# La Marvel fa morire l'uomo ragno, ma risorgerà a Gennaio con The Superior Spiderman



## admin (26 Dicembre 2012)

*La Marvel fa morire l'uomo ragno, ma risorgerà a Gennaio con The Superior Spiderman*

Questa volta non si tratta di uno scherzo nè di una canzone. *La Marvel, per il numero 700 di Spiderman "The Amazing Spiderman" ha deciso che l'uomo ragno, l'eroe più amato, morirà*. E a decretarne la fine sarà il *Dr. Octopus*. Ma la Marvel non vuole rinunciare definitivamente alle avventure dell'uomo ragno.

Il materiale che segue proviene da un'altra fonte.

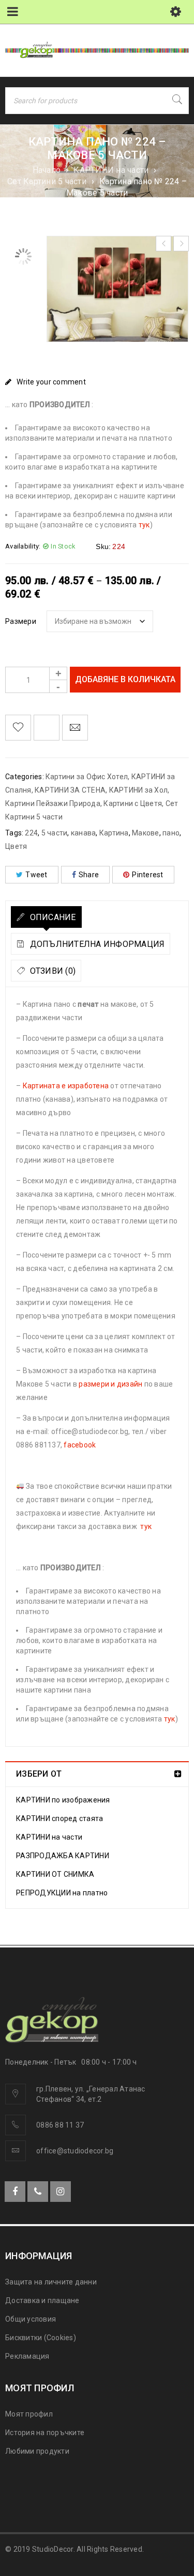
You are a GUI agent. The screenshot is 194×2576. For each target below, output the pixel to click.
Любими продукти (37, 2451)
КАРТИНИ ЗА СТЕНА (70, 790)
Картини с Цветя (132, 803)
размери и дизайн (110, 1384)
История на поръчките (44, 2432)
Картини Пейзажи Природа (52, 803)
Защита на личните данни (51, 2282)
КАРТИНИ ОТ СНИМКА (55, 1874)
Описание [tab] (51, 917)
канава (83, 833)
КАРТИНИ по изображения (63, 1800)
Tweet (36, 875)
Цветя (16, 846)
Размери (20, 621)
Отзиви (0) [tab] (51, 971)
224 (31, 833)
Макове (145, 833)
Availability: (22, 546)
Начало (47, 170)
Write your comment (51, 382)
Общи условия (30, 2319)
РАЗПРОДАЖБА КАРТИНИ (62, 1856)
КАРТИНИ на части (110, 170)
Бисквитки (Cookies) (40, 2337)
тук (144, 525)
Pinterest (147, 875)
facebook (80, 1445)
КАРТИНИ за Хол (138, 790)
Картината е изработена (66, 1086)
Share (89, 875)
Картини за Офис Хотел (87, 776)
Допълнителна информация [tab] (96, 944)
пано (171, 833)
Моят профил (29, 2414)
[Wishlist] (18, 727)
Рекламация (27, 2356)
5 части (54, 833)
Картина (114, 833)
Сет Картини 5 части (46, 181)
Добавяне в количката (125, 679)
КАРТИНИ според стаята (59, 1818)
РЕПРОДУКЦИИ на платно (62, 1893)
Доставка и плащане (42, 2300)
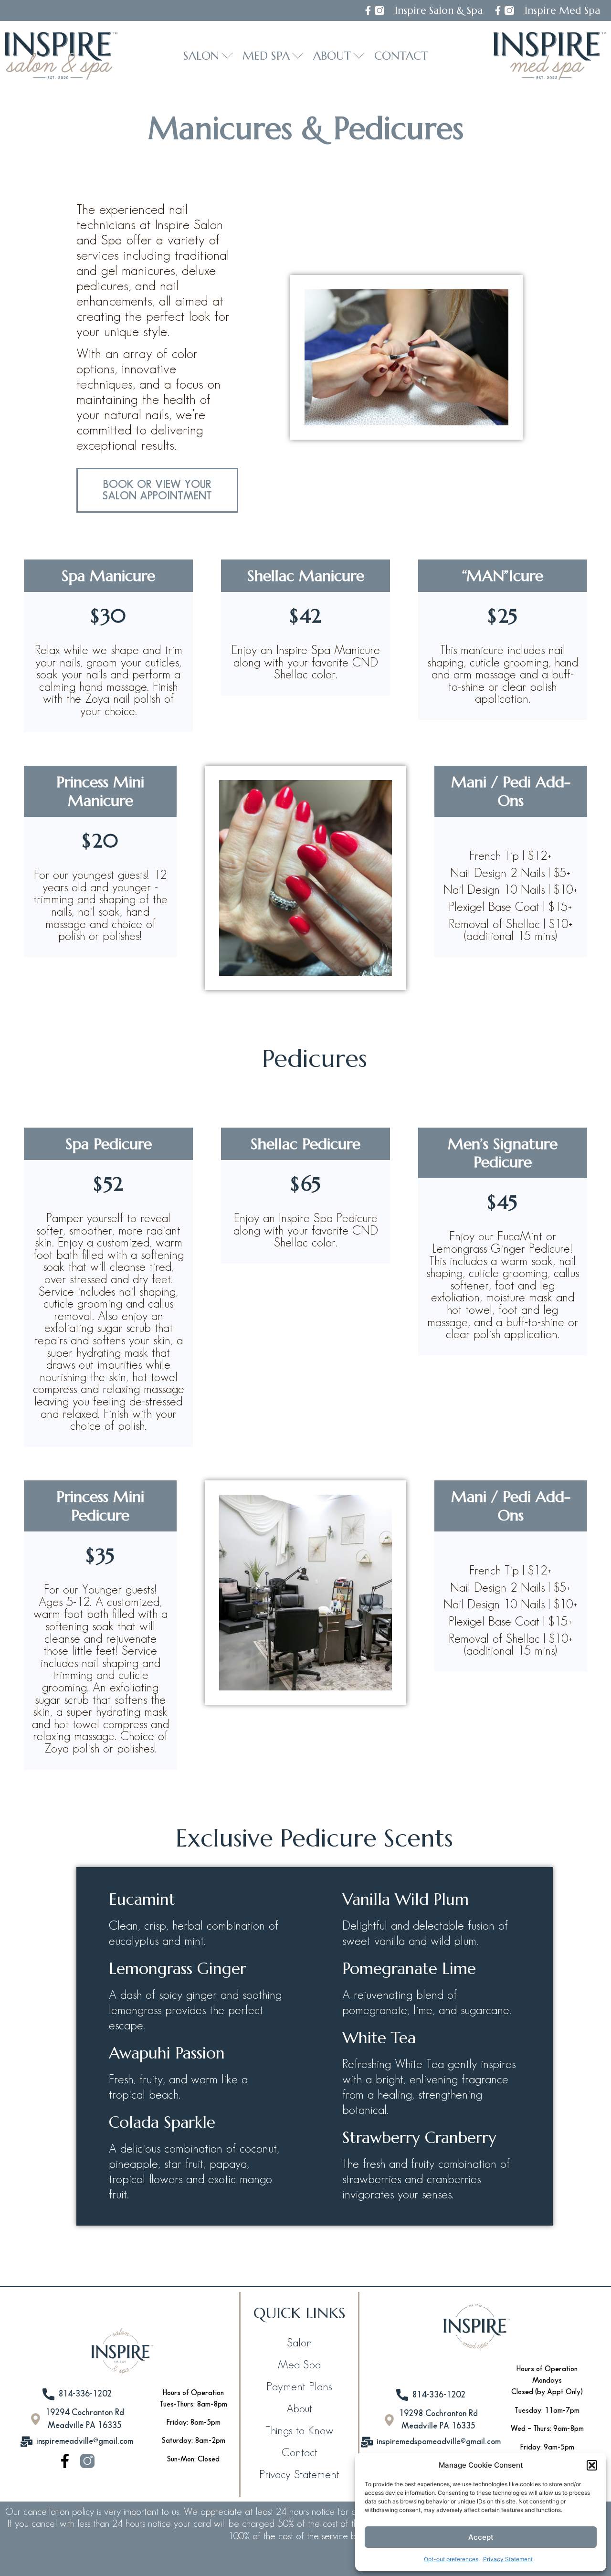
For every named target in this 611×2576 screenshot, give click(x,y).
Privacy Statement (508, 2559)
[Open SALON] (227, 55)
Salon (299, 2343)
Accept (481, 2537)
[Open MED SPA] (298, 55)
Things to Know (299, 2431)
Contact (299, 2453)
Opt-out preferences (451, 2559)
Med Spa (299, 2365)
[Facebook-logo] (65, 2461)
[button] (592, 2465)
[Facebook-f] (368, 10)
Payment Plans (299, 2387)
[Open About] (359, 55)
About (299, 2409)
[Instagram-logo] (379, 10)
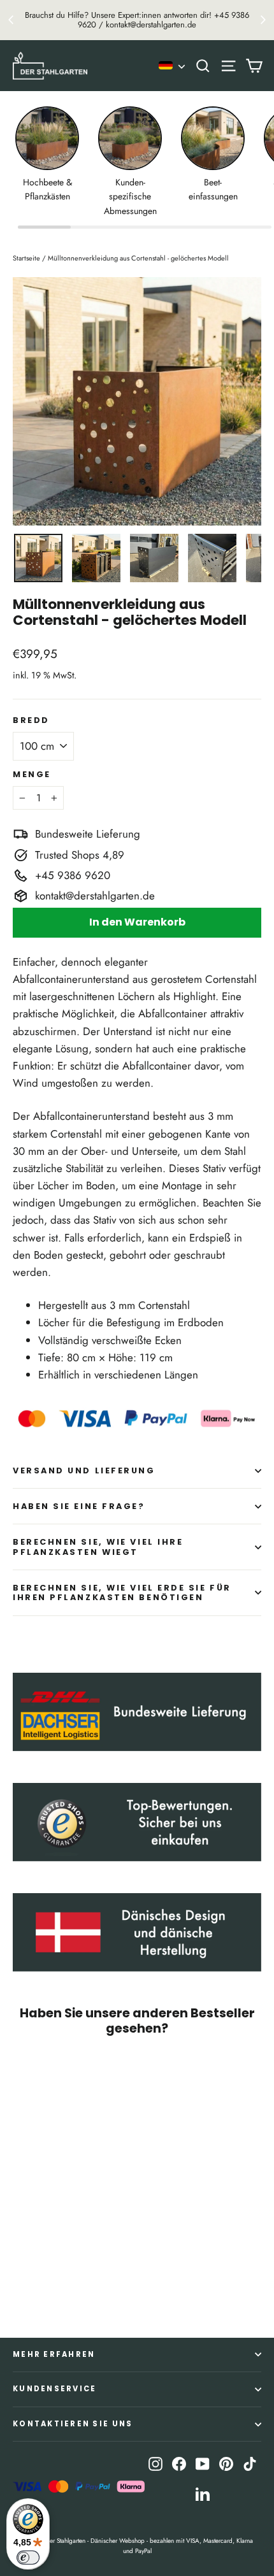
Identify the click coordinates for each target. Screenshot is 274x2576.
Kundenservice (54, 2389)
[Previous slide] (11, 19)
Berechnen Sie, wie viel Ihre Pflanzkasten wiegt (98, 1546)
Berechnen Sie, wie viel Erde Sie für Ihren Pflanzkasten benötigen (122, 1592)
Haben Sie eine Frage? (79, 1506)
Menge (32, 774)
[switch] (28, 2558)
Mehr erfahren (54, 2354)
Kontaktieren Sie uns (73, 2424)
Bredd (31, 720)
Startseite (26, 258)
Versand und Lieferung (84, 1470)
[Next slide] (262, 19)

Non ci sarà nessun numero 701. Si ripartità daccapo, con un numero 1 e con un nuovo super eroe: *The Superior Spiderman*. Un'evoluzione per cercare di rilanciare un eroe forse un pò crepuscolare.


----------



## Jino (26 Dicembre 2012)

Il mio personaggio preferito dei fumetti, mitico.


----------



## PippoInzaghi92 (31 Dicembre 2012)

Si ma che cavolo scusami [MENTION=1]Admin[/MENTION], io seguo la serie e mi ha spoilerato alla grande....


----------



## Brain84 (1 Gennaio 2013)

Spero solo che Max Pezzali non faccia un'altra canzone


----------



## admin (1 Gennaio 2013)

PippoInzaghi92 ha scritto:


> Si ma che cavolo scusami @Admin, io seguo la serie e mi ha spoilerato alla grande....



azzzzzz pardon!


----------